Optimal airway management in hospitalized CF patients involves careful sequencing of therapies: typically a bronchodilator, followed by mechanical airway clearance, then mucolytics or hypertonic saline, and finally inhaled antibiotics. Scheduling these therapies requires coordination with nursing and respiratory therapy staff to optimize patient flow, tolerance, and adherence.

• Coordinate airway clearance sessions with sedation breaks and ventilator weaning protocols in ICU patients.
• Administer bronchodilators approximately 15-30 minutes before mucolytics or hypertonic saline to maximize airway patency.
• Monitor patients for oxygen desaturation, hemodynamic changes (tachycardia, hypotension), and signs of bronchospasm during and after airway clearance sessions.
• Continue chronic inhaled medication regimens (e.g., antibiotics, dornase alfa) as prescribed to prevent rebound colonization or worsening mucus plugging.

Key Practice Points:

• Mechanical and pharmacologic therapies are synergistic; they should be combined rather than used as substitutes for one another.
• Regular interdisciplinary rounds (involving physicians, nurses, respiratory therapists, pharmacists, and dietitians) are essential for tailoring and adjusting the airway clearance plan to the individual patient’s needs and response.
• Document sputum volume and characteristics, as well as trends in pulmonary function tests (if feasible), on a daily basis to assess treatment efficacy.

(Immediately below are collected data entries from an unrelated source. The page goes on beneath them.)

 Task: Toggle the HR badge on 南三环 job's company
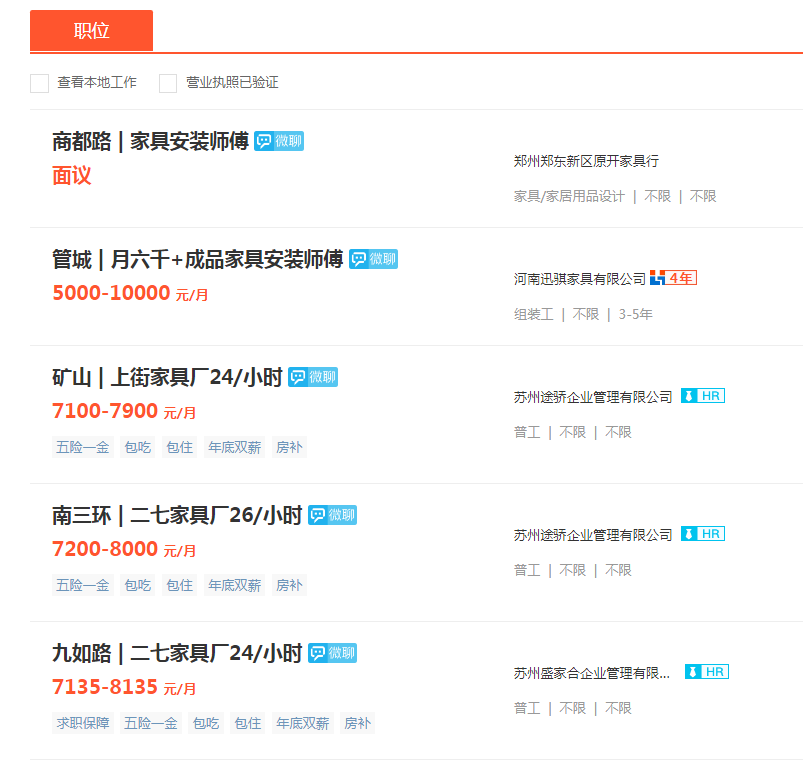(x=703, y=533)
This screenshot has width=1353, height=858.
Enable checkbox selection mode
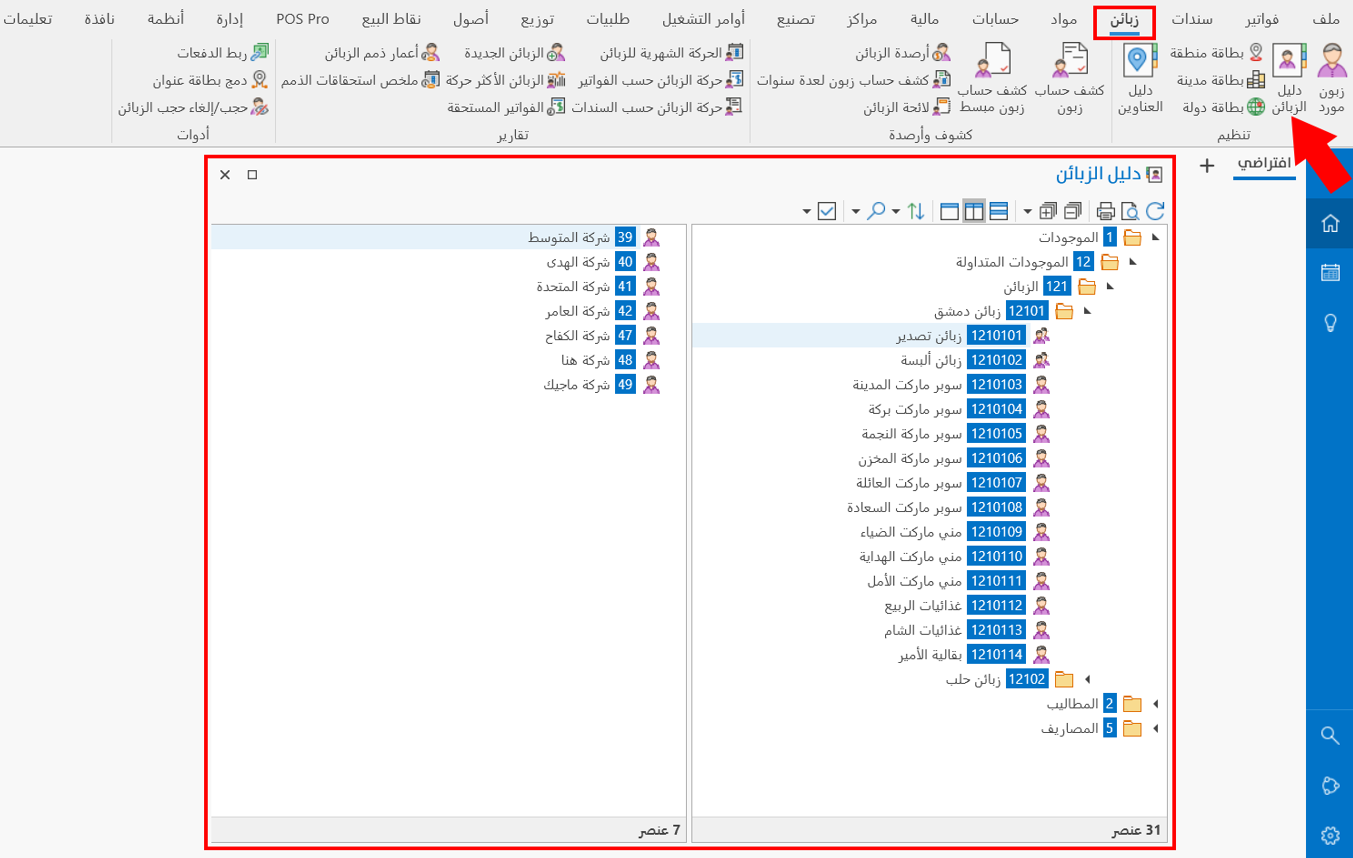(826, 211)
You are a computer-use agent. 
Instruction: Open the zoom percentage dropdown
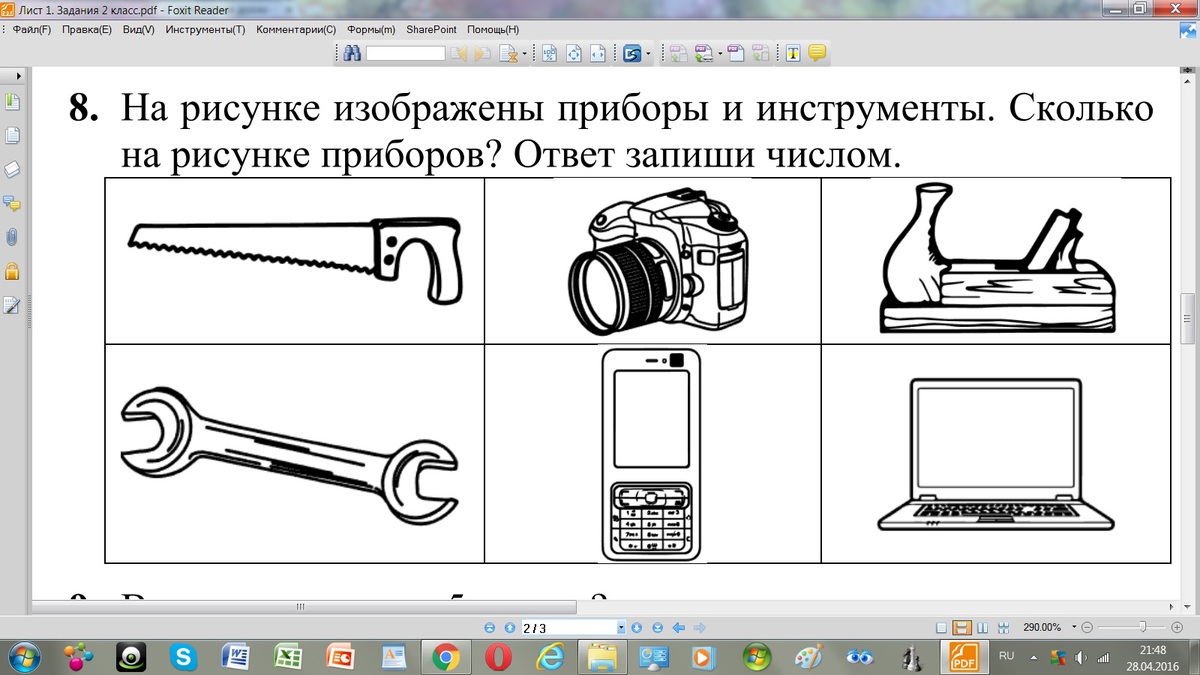click(x=1074, y=627)
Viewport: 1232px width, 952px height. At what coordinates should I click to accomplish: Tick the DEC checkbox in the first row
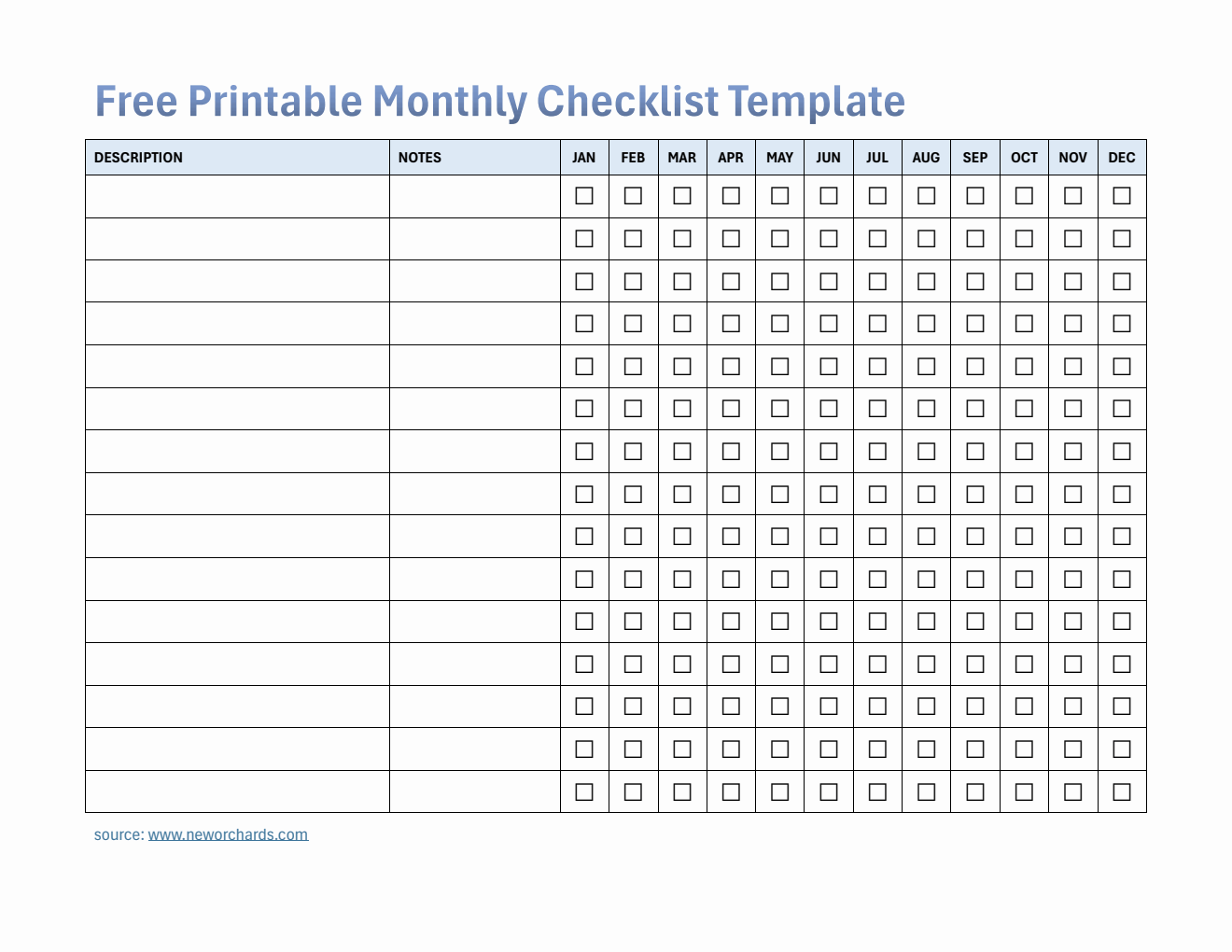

V. Controversies and Emerging Directions

Despite advances in CF care, evidence gaps persist regarding the optimal frequency of therapies, choice of specific devices, and appropriate steroid dosing outside of ABPA. Emerging research is focused on defining ICU-specific protocols and exploring novel adjunctive therapies.

• There is no definitive consensus on the superiority of HFCWO versus CPT in critically ill or ventilated CF patients; choices are often guided by local expertise and patient factors.
• The ideal timing and frequency of dornase alfa administration in ventilated patients with CF remain unclear and warrant further investigation.
• The role and optimal dosing/duration of systemic corticosteroids for CF exacerbations without ABPA lack high-quality evidence and remain a subject of debate.
• The development of automated, closed-loop airway clearance devices that can adapt to real-time physiological feedback is an area of active investigation.